LLM Tool Calling: The Key Technology Breaking AI Capability Boundaries

Mon, 30 Jun 2025 07:00:00 +0000

1. Macro Overview: Why Tool Calling is LLM's “Super Plugin”

The emergence of Large Language Models (LLMs) has fundamentally changed how we interact with machines. However, LLMs have an inherent, unavoidable “ceiling”: they are essentially “probability prediction machines” trained on massive text data, with their knowledge frozen at the time their training data ends. This means an LLM cannot know “what's the weather like today?", cannot access your company's internal database, and cannot book a flight ticket for you.
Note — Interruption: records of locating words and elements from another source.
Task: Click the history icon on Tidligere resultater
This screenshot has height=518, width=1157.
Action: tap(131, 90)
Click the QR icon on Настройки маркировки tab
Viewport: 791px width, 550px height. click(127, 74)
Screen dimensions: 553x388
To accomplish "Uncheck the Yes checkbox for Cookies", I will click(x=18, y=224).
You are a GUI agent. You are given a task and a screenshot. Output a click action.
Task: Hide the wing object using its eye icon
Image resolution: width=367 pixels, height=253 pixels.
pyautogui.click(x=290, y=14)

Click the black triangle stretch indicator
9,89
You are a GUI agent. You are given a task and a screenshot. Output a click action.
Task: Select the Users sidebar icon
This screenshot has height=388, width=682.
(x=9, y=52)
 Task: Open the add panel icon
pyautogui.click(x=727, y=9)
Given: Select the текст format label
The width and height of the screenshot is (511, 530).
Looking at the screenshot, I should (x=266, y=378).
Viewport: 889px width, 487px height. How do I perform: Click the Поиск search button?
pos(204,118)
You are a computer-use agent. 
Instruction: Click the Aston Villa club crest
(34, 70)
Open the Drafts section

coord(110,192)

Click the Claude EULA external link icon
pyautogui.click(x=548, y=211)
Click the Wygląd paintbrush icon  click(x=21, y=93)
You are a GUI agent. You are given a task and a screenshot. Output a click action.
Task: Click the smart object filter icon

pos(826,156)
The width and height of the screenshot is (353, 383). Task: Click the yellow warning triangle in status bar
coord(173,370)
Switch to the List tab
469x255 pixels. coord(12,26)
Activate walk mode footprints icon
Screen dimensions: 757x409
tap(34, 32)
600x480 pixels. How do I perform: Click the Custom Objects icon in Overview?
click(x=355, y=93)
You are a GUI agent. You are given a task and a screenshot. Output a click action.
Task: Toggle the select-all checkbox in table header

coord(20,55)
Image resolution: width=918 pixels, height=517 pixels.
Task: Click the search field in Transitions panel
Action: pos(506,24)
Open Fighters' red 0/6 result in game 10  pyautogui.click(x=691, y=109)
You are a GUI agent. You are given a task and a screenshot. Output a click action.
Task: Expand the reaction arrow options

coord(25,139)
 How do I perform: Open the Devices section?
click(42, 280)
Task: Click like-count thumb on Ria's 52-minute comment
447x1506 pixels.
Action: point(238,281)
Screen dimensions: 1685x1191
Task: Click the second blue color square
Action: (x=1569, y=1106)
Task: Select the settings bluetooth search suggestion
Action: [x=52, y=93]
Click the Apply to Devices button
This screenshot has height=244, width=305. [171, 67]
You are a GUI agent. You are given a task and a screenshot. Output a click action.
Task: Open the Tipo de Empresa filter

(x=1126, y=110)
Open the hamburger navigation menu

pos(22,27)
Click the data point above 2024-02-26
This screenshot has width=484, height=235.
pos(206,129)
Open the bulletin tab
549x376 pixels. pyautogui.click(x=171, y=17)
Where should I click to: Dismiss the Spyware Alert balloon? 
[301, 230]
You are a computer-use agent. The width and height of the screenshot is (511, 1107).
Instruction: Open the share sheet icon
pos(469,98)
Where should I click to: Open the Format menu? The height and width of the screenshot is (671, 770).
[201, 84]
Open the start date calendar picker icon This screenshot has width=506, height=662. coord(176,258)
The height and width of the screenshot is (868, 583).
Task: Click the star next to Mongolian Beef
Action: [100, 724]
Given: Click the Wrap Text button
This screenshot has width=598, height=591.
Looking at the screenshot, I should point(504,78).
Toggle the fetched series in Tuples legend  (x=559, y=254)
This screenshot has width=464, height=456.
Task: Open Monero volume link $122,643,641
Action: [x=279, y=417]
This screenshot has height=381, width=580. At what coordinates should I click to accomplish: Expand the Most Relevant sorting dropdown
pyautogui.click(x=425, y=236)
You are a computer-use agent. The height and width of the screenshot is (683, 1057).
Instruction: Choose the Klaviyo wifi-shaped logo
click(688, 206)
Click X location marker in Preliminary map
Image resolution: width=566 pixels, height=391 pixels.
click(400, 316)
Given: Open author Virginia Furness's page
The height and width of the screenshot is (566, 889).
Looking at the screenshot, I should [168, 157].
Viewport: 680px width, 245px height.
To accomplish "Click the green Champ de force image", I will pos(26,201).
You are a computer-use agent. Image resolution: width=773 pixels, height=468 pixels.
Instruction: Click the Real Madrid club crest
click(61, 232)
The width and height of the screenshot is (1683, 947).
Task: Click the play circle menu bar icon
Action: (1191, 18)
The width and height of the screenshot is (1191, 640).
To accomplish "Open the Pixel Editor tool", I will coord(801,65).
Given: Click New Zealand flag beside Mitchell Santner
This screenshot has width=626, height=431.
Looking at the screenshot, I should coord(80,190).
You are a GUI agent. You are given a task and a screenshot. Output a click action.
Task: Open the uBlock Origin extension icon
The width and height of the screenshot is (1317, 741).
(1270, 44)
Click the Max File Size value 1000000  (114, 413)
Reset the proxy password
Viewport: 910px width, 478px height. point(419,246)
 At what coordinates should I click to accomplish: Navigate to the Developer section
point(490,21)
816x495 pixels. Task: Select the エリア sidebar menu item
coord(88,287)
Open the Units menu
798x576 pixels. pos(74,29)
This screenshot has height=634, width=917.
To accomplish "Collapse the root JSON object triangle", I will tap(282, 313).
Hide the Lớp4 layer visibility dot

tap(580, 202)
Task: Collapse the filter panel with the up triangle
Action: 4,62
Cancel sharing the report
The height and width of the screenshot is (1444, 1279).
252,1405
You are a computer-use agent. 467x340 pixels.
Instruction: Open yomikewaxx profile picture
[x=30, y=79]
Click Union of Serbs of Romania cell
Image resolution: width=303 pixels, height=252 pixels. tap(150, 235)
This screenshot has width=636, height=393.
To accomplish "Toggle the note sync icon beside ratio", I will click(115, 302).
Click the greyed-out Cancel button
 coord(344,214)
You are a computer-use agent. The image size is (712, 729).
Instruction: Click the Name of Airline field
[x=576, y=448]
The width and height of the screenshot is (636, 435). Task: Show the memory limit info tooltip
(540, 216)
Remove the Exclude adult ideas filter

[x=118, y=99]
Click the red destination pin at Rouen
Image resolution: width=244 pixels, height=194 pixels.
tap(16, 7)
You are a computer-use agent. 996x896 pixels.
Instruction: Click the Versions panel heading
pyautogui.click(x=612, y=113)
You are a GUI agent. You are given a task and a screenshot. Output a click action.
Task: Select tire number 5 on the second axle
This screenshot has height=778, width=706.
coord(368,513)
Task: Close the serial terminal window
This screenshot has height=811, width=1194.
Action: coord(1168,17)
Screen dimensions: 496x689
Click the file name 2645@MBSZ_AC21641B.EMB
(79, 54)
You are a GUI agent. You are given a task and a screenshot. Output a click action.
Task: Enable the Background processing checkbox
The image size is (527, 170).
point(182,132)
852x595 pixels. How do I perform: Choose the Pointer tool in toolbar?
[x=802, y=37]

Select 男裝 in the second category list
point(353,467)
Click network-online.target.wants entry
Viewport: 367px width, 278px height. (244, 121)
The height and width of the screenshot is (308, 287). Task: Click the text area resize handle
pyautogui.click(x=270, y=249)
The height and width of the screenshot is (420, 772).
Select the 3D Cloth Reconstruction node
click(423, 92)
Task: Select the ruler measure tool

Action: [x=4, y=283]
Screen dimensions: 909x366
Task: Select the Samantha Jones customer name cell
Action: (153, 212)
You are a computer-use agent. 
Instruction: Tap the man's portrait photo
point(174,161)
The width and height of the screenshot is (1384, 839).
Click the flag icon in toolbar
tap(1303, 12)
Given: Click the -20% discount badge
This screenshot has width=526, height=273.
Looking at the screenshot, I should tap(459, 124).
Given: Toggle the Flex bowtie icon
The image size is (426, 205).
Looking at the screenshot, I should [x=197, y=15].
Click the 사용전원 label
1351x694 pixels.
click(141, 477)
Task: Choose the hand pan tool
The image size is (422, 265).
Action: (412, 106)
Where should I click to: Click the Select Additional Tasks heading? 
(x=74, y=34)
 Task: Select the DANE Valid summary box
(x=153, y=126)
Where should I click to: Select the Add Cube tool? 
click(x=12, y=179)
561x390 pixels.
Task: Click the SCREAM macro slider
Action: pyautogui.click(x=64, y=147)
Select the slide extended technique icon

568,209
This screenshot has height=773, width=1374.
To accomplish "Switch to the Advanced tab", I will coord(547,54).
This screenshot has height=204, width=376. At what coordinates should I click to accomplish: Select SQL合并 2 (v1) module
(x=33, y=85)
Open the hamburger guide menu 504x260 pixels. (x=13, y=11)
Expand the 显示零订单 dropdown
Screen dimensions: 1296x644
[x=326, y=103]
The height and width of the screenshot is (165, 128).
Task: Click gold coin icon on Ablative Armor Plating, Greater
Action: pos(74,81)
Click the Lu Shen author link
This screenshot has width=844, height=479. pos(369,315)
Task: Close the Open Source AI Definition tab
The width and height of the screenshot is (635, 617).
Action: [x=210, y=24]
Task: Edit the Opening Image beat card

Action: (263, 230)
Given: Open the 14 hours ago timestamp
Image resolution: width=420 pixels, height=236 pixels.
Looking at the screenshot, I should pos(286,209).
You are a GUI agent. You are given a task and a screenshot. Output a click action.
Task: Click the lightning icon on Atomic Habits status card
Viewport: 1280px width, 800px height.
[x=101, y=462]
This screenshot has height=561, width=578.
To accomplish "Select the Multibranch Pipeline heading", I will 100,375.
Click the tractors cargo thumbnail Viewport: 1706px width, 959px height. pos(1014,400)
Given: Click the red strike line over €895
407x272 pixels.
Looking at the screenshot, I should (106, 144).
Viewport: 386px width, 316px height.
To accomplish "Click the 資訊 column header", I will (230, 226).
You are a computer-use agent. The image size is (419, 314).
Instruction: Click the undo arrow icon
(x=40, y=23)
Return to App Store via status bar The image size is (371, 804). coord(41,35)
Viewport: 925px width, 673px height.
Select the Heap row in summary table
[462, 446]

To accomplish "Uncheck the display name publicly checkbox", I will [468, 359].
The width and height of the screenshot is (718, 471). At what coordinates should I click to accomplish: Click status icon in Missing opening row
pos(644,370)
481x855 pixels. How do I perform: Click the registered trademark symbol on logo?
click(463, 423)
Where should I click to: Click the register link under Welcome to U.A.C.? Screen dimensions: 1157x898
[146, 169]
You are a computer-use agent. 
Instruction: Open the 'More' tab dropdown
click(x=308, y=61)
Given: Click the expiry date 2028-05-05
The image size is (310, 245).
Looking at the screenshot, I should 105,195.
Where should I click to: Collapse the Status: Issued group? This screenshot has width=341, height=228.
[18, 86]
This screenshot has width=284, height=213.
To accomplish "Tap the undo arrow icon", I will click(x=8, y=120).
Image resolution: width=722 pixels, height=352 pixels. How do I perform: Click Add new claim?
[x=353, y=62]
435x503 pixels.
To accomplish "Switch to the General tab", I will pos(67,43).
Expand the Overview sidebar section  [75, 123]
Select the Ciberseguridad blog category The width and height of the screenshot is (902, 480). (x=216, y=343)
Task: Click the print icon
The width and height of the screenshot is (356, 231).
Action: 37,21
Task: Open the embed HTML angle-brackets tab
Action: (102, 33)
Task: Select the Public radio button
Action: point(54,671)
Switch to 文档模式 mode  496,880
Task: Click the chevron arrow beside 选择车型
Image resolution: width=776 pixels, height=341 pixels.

The LLM Tool Calling / Function Calling mechanism emerged precisely to break through this ceiling. It gives LLMs an unprecedented ability: calling external tools (APIs, functions, databases, etc.) to obtain real-time information, perform specific tasks, or interact with the external world when needed.

In simple terms, the tool calling mechanism upgrades LLMs from “knowledgeable conversationalists” to capable “intelligent agents.” It allows LLMs to:

Obtain real-time information: By calling weather APIs, news APIs, search engines, etc., to get the latest information beyond the model's training data.
Operate external systems: Connect to enterprise CRM/ERP systems to query data, or connect to IoT devices to control smart home appliances.
Execute complex tasks: Break down complex user instructions (like “help me find and book a cheap flight to Shanghai next week”) and complete them by calling multiple APIs in combination.
Provide more precise, verifiable answers: For queries requiring exact calculations or structured data, LLMs can call calculators or databases instead of relying on their potentially inaccurate internal knowledge.

Therefore, tool calling is not just a simple extension of LLM functionality, but a core foundation for building truly powerful AI applications that deeply integrate with both the physical and digital worlds.

2. Core Concepts and Workflow: How Do LLMs “Learn” to Use Tools?

To understand the underlying logic of tool calling, we need to view it as an elegant process involving three core roles working together:

Large Language Model (LLM): The brain and decision-maker.
Tool Definitions: A detailed “tool instruction manual.”
Developer/Client-side Code: The ultimate “executor.”

The LLM itself never actually executes any code. Its only task, after understanding the user's intent and the “tool manual” it has, is to generate a JSON data structure that precisely describes which tool should be called and with what parameters.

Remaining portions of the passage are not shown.